Johnson, Judge:These proceedings were instituted, tried and submitted prior to the decisions of the United States Supreme Court in Commissioner v. Estate of Church, 335 U. S. 632, and Estate of Spiegel v. Commissioner, 335 U. S. 701, both rendered January 17, 1949. As a consequence, the parties’ arguments reflect assumptions and approaches no longer tenable. Respondent defended his inclusion of the trust property in gross estate under section 811 (c), Internal Revenue Code, primarily by the contentions that a beneficiary other than the settlor himself would have to survive the settlor to obtain possession or enjoyment of the transferred interest; that, as settlor, decedent had a possibility of reverter and could appoint by will other beneficiaries if those named should not survive and, in any event, could apply one-half of a beneficiary child’s prospective share to the child’s maintenance by joint action with the corporate trustee. Respondent also argued that decedent retained until death a power to “alter, amend, or revoke” the trust, within the meaning of section 811 (d) (2), by virtue of the last mentioned provision. He adverted to the settlor’s retention of trust income for life as having “an important bearing in determining whether the said transfer in trust was ‘intended to take effect in possession or enjoyment at or after his death,’ ” but admitted that under Hassett v. Welch, 303 U. S. 303, that provision alone was not determinative.
Petitioners argued that the possibility of reverter inherent in the settlor’s power of appointment in case no beneficiary should survive was cut off when the elder son reached 21 years of age, and they introduced the expert testimony of a member of the English Bar to this effect under the theory that the trust was subject to the law of England. They argued, further, that decedent’s power, in conjunction with the corporate trustee, to pay corpus to a child was limited by a definite external standard, i. e., the child’s needs, and hence did not constitute a power to alter, amend, or revoke.

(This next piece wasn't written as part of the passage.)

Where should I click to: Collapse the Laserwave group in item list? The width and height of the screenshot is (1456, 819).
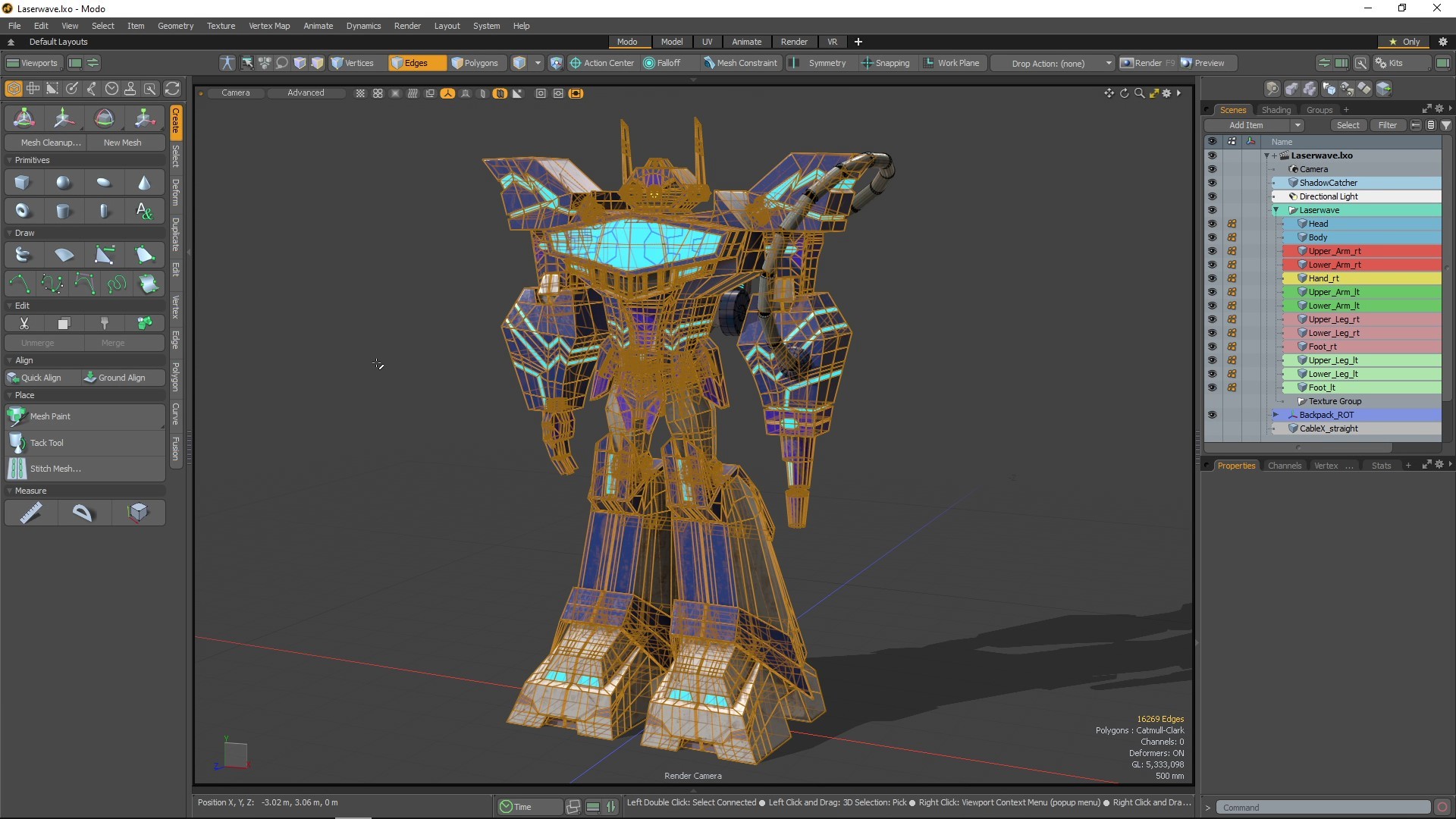click(1276, 210)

We do not deem it now necessary to consider these several contentions, since the Supreme Court, in Commissioner v. Estate of Church, supra, has expressly held that a trust agreement by which the settlor:
* * * reserved a life income in the trust property, was intended to take effect in possession or enjoyment at the settlor’s death and that the Commissioner therefore properly included the value of its corpus in the estate.
That decision, which expressly overruled May v. Heiner, 281 U. S. 238, Hassett v. Welch, supra, and numerous other decisions, is here conclusive of the issue in respondent’s favor, since the decedent settlor directed that the trust income be paid to him for life. We accordingly sustain the inclusion of the trust property in gross estate in the amount stipulated.
The petitioner bank assigns error in the determination against it of transferee liability for the deficiency in estate tax of the estate, but no reference to this assignment is made in its briefs. By section 827 (b), Internal Revenue Code, if the estate tax is not paid when due, the:
* * * transferee, trustee * * * who * * * has on the date of the decedent’s death, property included in the gross estate under section 811 (b), (c), (d), (e), (f) or (g), to the extent of the value, at the time of the decedent’s death, of such property, shall be personally liable for such tax.
It is stipulated that the estate was insolvent and that the transferred assets in the trustee’s possession had a value of $69,620 at the time of decedent’s death. We accordingly sustain the determined transferee liability for an amount not in excess of such value.
Other issues were settled by stipulation.
Decisions will be entered under Rule 50.